Le pessimisme de Baudelaire, son scepticisme brutal à l’égard de l’humanité, si fondés qu’ils nous apparaissent parfois, sont surtout l’expression de sa lassitude morale, de son épuisement. Ce n’est plus par volonté poétique, qu’écrit ici Baudelaire - cependant l’homme le plus humain, le plus sensible et le plus profond de son temps, qui a su, sans illusions, exprimer la condition de l’homme et ses aspirations désespérées vers le bonheur -, mais pour protester rageusement contre tout ce qui a meurtri, ligoté, défiguré sa vie. Baudelaire l’a dit d’Edgar Allan Poe : « Il a beaucoup souffert pour nous. » Tout être humain a son drame, sa déchirure, née, selon l’expression de Pierre Reverdy, « du contact poignant avec la réalité ». Baudelaire écrit : Sois sage, ô ma Douleur, et tiens-toi plus tranquille, - Tu réclamais le Soir ; il descend ; le voici : - Une atmosphère obscure enveloppe la ville, - Aux uns portant la paix, aux autres le souci. Mais, en définitive, la grandeur de Baudelaire n’est-elle pas d’avoir su échapper à son pessimisme viscéral, pour nous offrir des consolations et des armes ? » Tout homme bien portant peut se passer de manger pendant deux jours -, de poésie, jamais ! L’art qui satisfait le besoin le plus impérieux sera toujours le plus honoré. » (..)

Christophe DAUPHIN

(Revue Les Hommes sans Epaules).


[1] C’est à propos de la peinture d’Eugène Delacroix (in Salon de 1845) et de l’œuvre de Théophile Gautier que Baudelaire a usé de cette formule célèbre qui caractérise si justement son art : « Manier savamment une langue, c’est pratiquer une espèce de sorcellerie évocatoire. C’est alors que la couleur parle, comme une voix profonde et vibrante, que les monuments se dressent et font saillie sur l’espace profond ; que les animaux et les plantes, représentants du laid et du mal, articulent leur grimace non équivoque, que le parfum provoque la pensée et le souvenir correspondants ; que la passion murmure ou rugit son langage éternellement semblable. » Baudelaire revendique un surnaturalisme qui va chercher au cœur du réel un sens invisible, caché, en harmonie avec le monde invisible, mais le réel est toujours reconnaissable, transfiguré par la poésie qui en révèle les mystères. La poétique baudelairienne met à nu l’opaque, le délivre de cette boue, lui donne la transparence des choses infinies.

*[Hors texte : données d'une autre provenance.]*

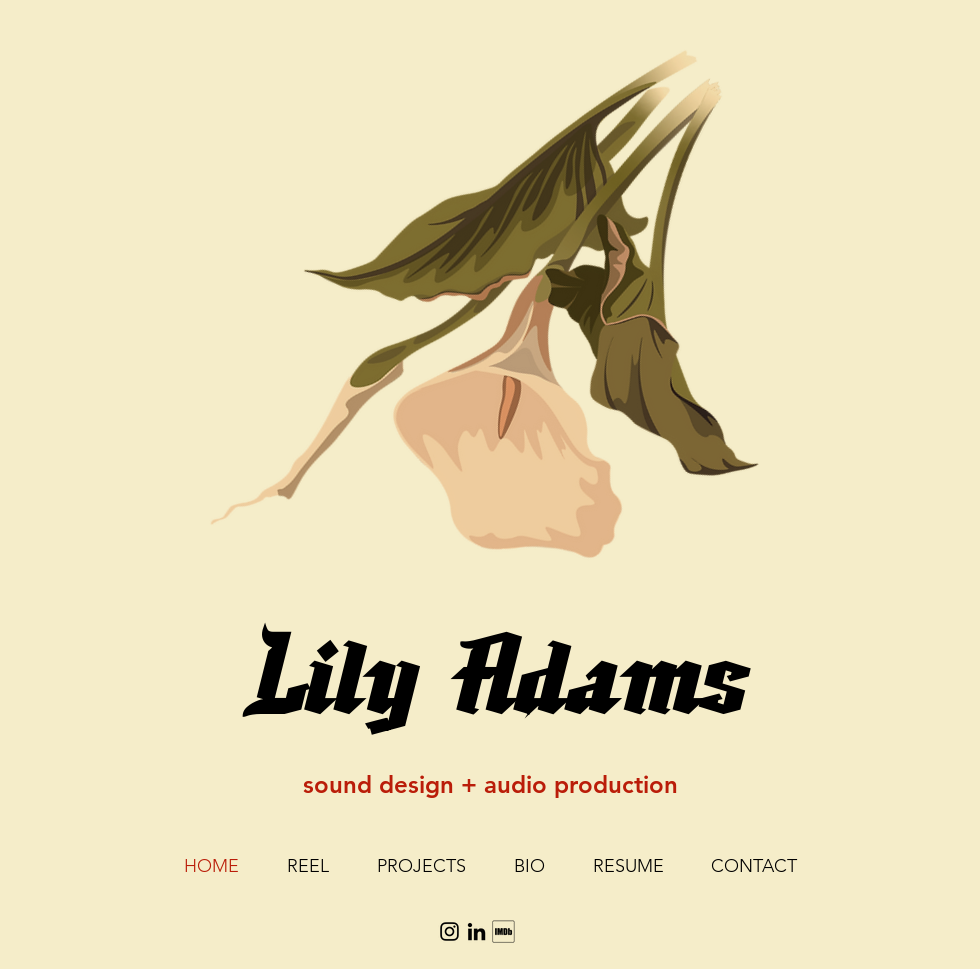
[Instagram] (449, 931)
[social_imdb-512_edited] (503, 931)
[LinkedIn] (476, 931)
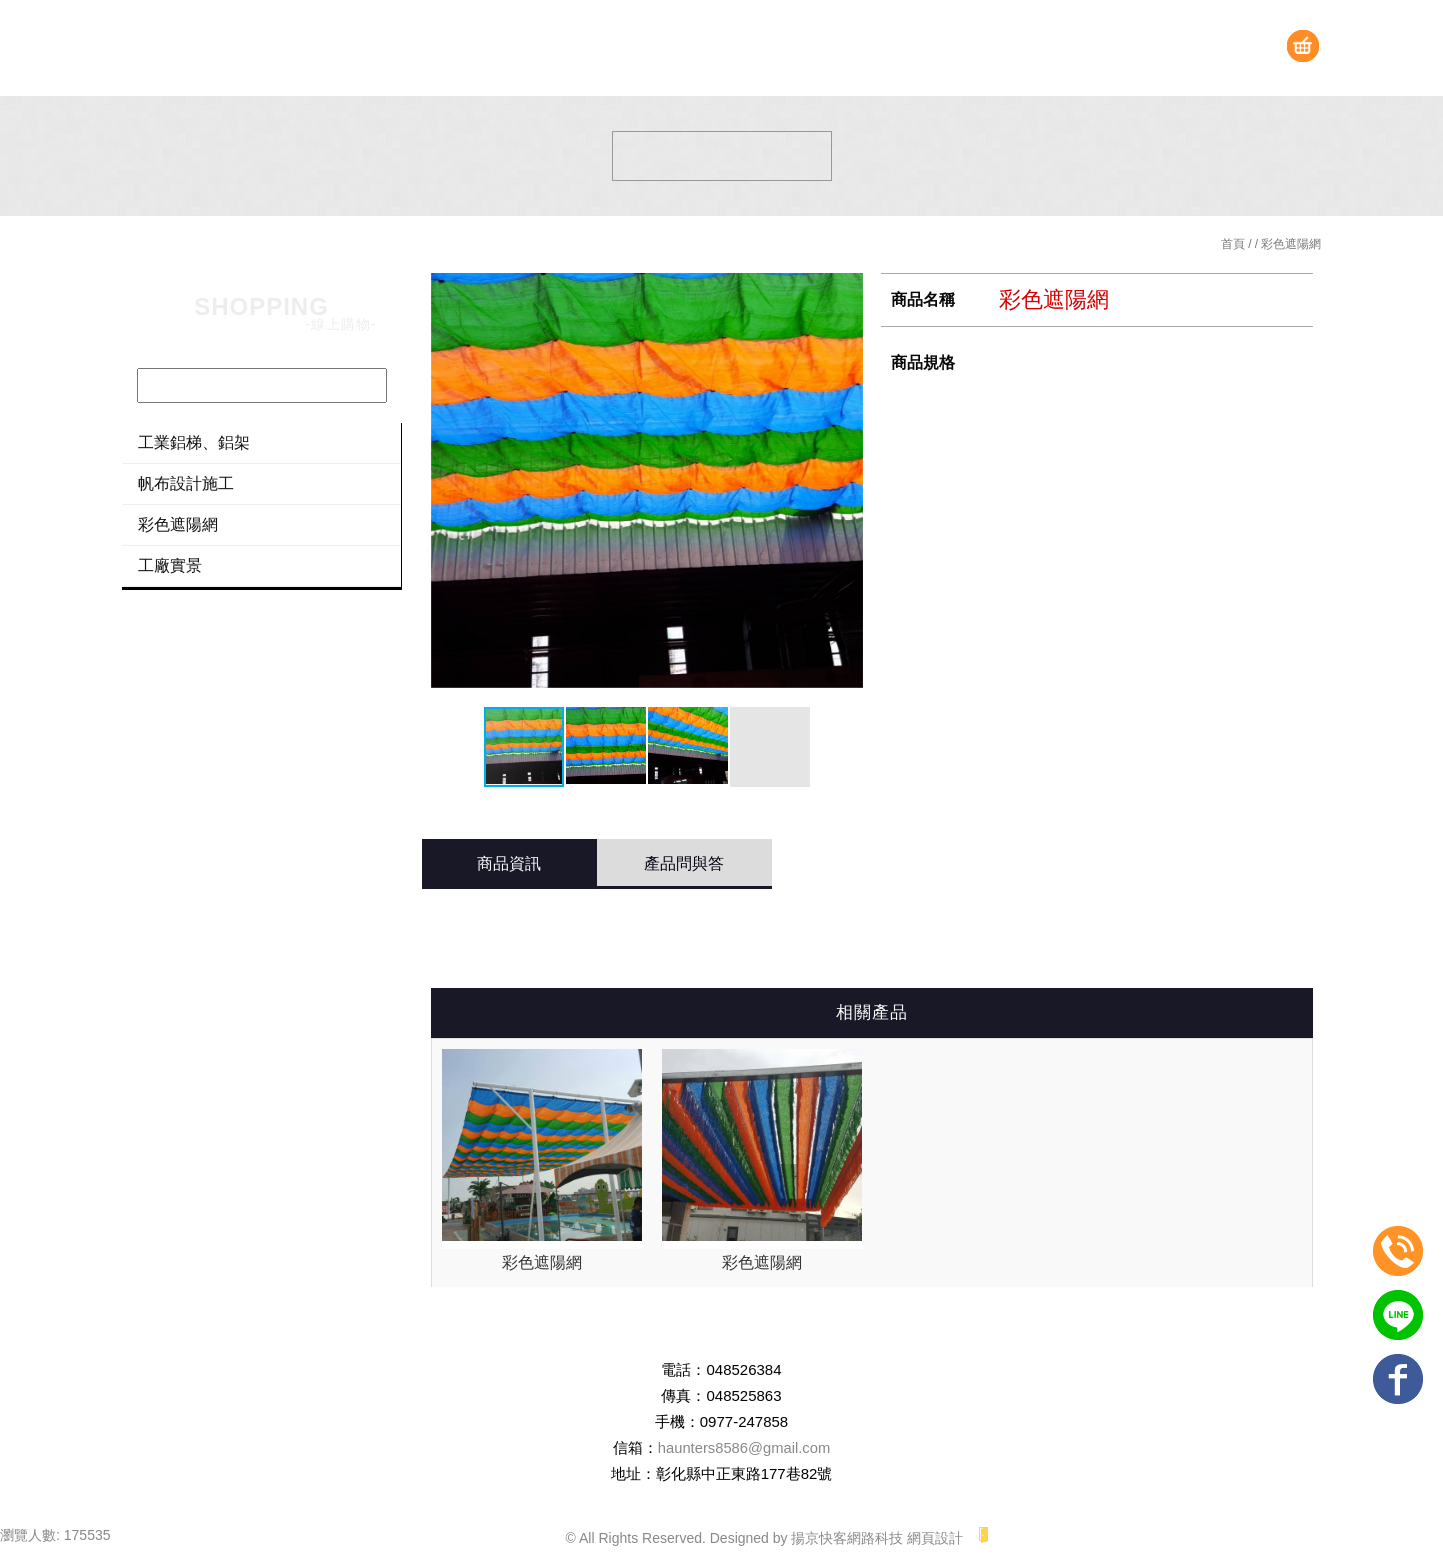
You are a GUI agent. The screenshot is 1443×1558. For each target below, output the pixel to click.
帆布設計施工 (186, 483)
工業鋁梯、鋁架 (194, 442)
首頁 (1233, 244)
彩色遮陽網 (178, 524)
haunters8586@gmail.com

[2] Baudelaire participe aux réunions du « club des Haschischins ». Sa pratique de l’opium est plus longue. Dès 1847, il fait un usage thérapeutique du laudanum, prescrit pour combattre des maux de tête et des douleurs intestinales consécutives à une syphilis, probablement contractée vers 1840 durant sa relation avec la prostituée Sarah la Louchette. L’accoutumance lui fait augmenter progressivement les doses. Croyant y trouver un adjuvant créatif, il en décrit les enchantements et les tortures.